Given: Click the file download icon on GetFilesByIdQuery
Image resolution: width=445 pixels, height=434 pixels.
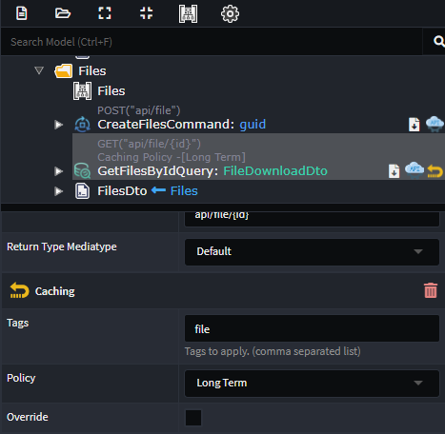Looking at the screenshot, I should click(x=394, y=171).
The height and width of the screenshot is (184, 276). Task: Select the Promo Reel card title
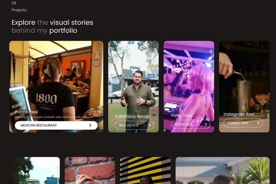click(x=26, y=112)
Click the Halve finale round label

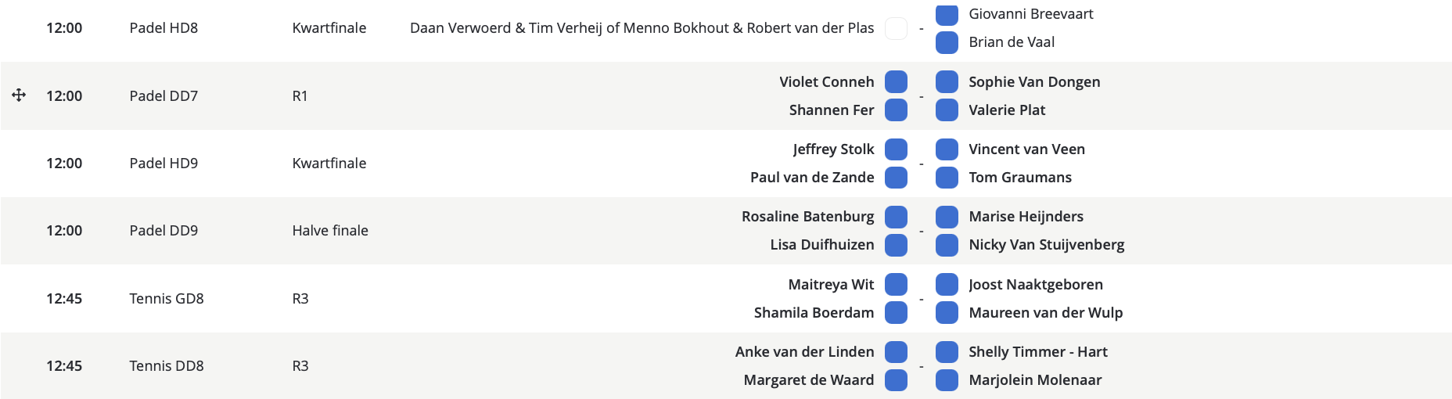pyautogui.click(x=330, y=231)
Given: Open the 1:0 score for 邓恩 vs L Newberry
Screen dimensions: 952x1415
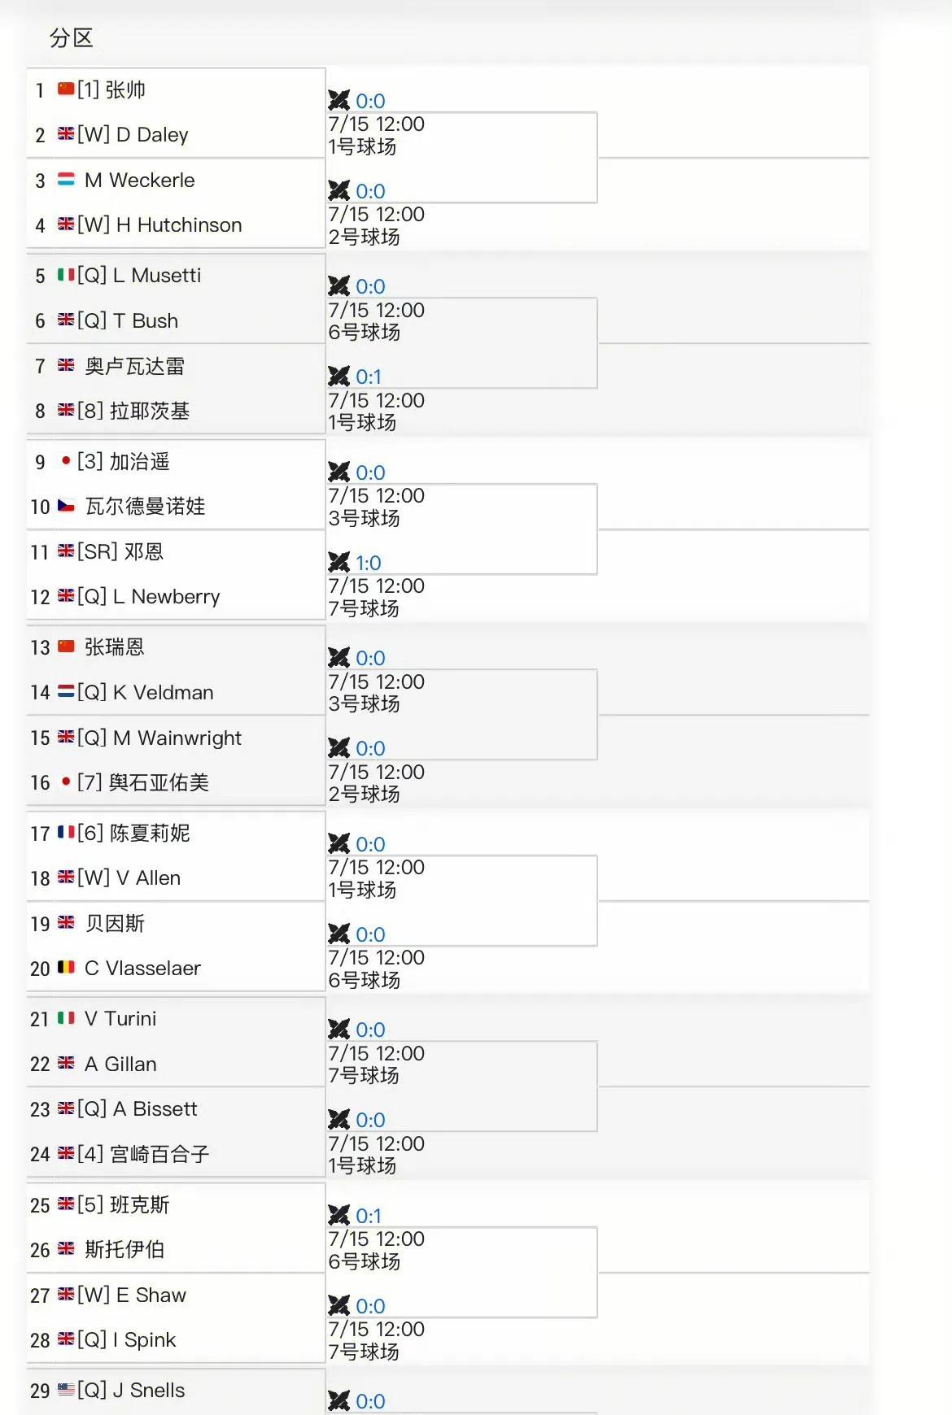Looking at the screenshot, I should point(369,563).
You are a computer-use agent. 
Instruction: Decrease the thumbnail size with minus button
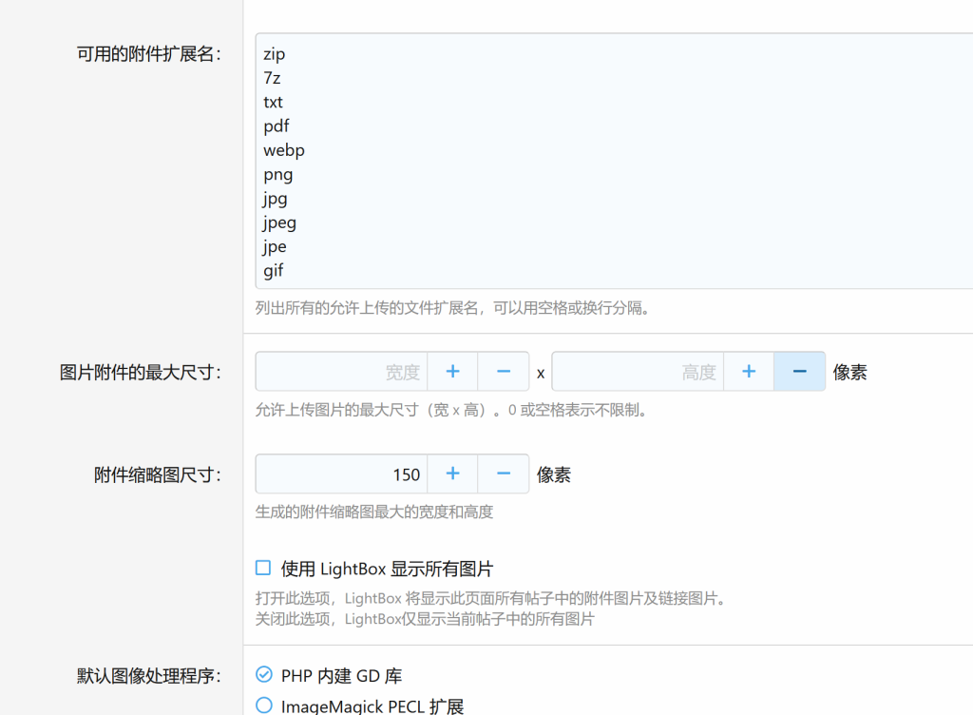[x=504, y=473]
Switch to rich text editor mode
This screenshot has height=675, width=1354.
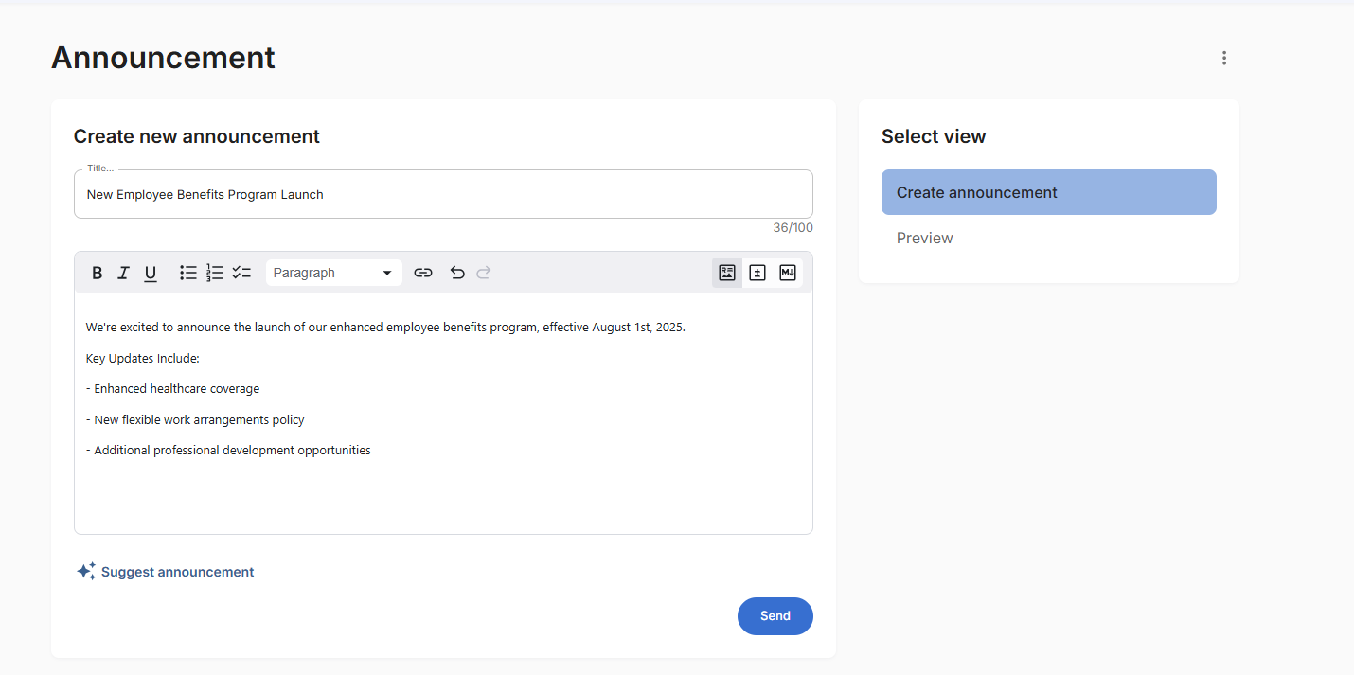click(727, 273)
◇ ◇ ◇
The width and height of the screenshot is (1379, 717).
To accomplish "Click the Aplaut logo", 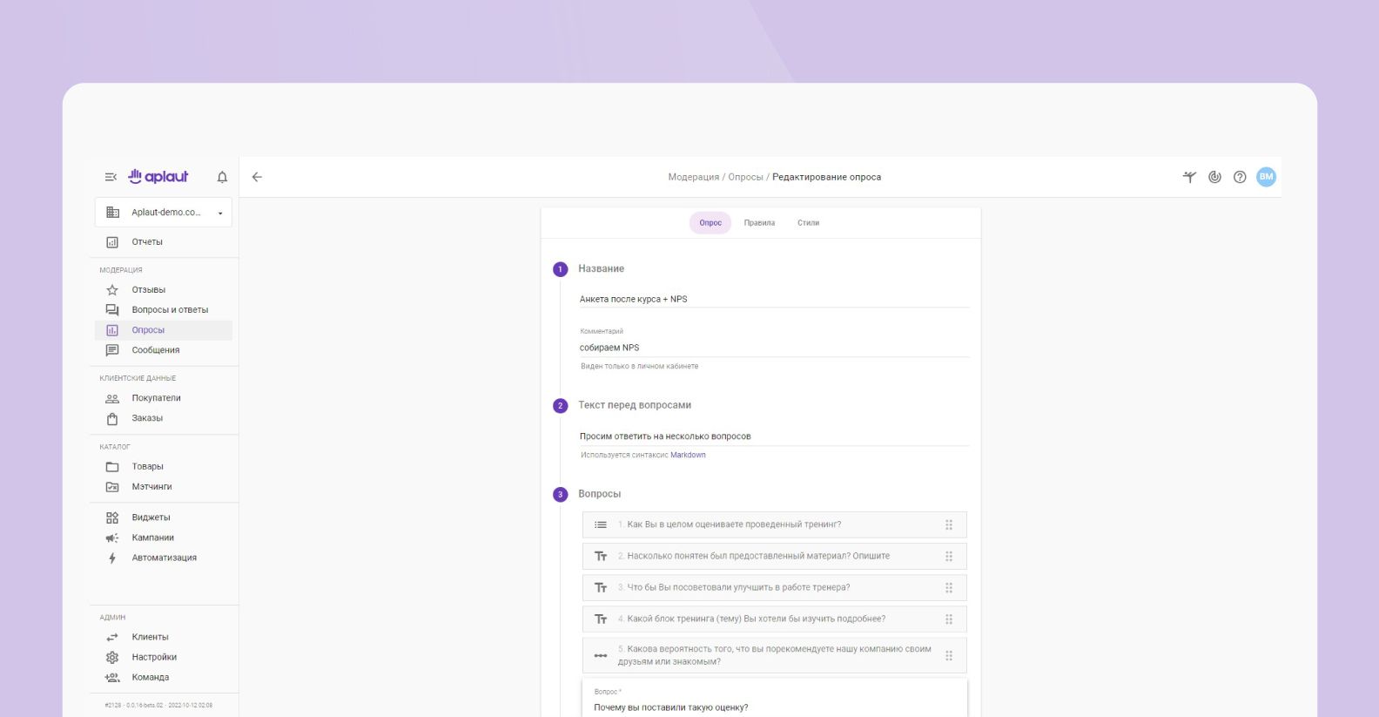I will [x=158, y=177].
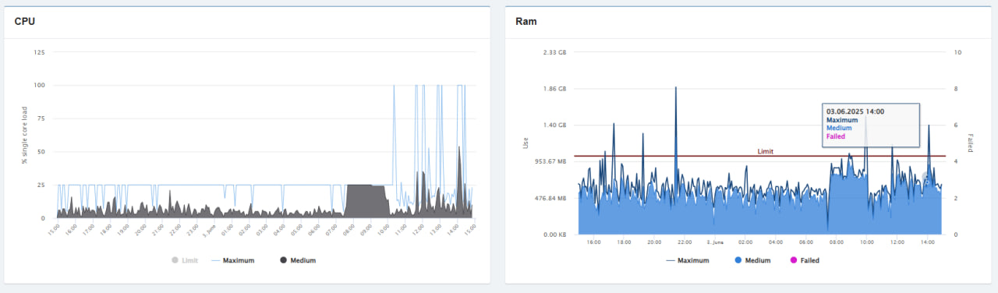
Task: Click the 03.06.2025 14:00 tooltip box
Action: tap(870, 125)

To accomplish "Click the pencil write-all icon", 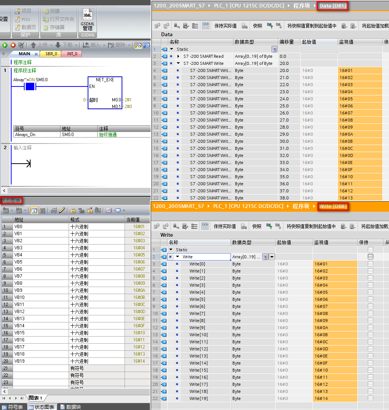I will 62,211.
◇ ◇ ◇
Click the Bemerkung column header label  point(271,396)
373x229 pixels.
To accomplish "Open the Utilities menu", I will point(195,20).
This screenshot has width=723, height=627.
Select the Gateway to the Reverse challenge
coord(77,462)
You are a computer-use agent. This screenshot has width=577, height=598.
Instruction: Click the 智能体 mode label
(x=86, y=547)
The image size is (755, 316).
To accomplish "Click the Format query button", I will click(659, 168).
◇ ◇ ◇
[PROBLEM DESCRIPTION]: Search the entries for the word "Given" and show every line that has it.

[RESPONSE]:
Given: Click the file download icon on GetFilesByIdQuery
Given: Open the 1:0 score for 邓恩 vs L Newberry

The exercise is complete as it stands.